Scan the entries below. Report each line where the string "toolbar" occurs.

::::::

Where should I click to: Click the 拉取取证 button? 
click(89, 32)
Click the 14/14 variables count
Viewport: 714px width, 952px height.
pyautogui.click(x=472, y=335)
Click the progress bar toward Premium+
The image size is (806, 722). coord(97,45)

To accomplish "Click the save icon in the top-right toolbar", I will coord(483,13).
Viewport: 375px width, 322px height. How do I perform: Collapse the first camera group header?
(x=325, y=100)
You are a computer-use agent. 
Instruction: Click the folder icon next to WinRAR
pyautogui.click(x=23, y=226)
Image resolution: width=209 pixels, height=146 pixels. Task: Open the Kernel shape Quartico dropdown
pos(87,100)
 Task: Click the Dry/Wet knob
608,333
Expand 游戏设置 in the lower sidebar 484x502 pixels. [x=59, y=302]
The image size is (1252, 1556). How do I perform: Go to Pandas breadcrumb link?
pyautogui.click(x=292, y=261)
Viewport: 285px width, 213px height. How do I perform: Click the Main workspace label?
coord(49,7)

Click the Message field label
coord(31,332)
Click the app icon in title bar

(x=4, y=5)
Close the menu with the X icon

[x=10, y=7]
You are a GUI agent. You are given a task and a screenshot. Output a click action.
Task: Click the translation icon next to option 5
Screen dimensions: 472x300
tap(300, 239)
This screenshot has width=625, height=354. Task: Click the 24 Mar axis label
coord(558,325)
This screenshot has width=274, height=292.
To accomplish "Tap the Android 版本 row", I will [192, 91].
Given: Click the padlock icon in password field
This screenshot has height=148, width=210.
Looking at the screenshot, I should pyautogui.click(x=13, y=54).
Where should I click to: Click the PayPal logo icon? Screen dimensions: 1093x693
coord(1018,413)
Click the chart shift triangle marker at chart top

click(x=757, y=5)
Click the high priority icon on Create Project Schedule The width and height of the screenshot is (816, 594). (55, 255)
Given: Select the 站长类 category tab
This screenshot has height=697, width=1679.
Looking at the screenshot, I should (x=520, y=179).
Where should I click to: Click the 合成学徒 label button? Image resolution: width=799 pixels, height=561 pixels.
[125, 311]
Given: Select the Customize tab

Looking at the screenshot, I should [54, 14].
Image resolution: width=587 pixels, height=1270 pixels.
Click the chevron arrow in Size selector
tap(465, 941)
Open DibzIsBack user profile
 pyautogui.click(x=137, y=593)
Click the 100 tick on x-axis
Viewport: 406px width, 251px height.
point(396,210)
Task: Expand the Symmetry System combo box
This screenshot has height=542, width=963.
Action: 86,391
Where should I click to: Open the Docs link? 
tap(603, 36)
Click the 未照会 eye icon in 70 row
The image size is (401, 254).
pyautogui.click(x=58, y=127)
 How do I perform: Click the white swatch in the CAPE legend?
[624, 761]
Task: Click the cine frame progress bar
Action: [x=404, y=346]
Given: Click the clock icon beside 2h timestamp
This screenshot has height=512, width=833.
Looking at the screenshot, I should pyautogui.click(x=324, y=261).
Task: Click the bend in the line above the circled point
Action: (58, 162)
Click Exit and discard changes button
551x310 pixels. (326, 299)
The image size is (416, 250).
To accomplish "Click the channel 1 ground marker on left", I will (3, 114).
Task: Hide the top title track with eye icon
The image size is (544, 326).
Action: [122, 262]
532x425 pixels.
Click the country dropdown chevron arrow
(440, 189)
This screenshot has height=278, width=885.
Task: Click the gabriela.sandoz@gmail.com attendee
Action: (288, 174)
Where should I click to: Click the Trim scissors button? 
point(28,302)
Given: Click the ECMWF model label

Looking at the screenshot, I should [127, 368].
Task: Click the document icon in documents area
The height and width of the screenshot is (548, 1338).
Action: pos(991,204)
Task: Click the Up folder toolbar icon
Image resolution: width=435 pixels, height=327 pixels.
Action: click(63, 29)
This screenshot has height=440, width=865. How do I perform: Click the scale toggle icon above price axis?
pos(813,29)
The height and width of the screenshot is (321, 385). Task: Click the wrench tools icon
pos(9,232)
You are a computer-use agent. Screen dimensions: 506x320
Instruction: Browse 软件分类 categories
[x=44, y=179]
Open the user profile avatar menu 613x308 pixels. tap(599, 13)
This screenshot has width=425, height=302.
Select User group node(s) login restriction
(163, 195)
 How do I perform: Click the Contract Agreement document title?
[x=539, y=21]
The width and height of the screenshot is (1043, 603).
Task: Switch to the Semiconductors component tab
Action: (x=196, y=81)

::::::

### [Expected answer]
To accomplish "Click the save icon in the top-right toolbar", I will coord(483,13).
Task: Click the Up folder toolbar icon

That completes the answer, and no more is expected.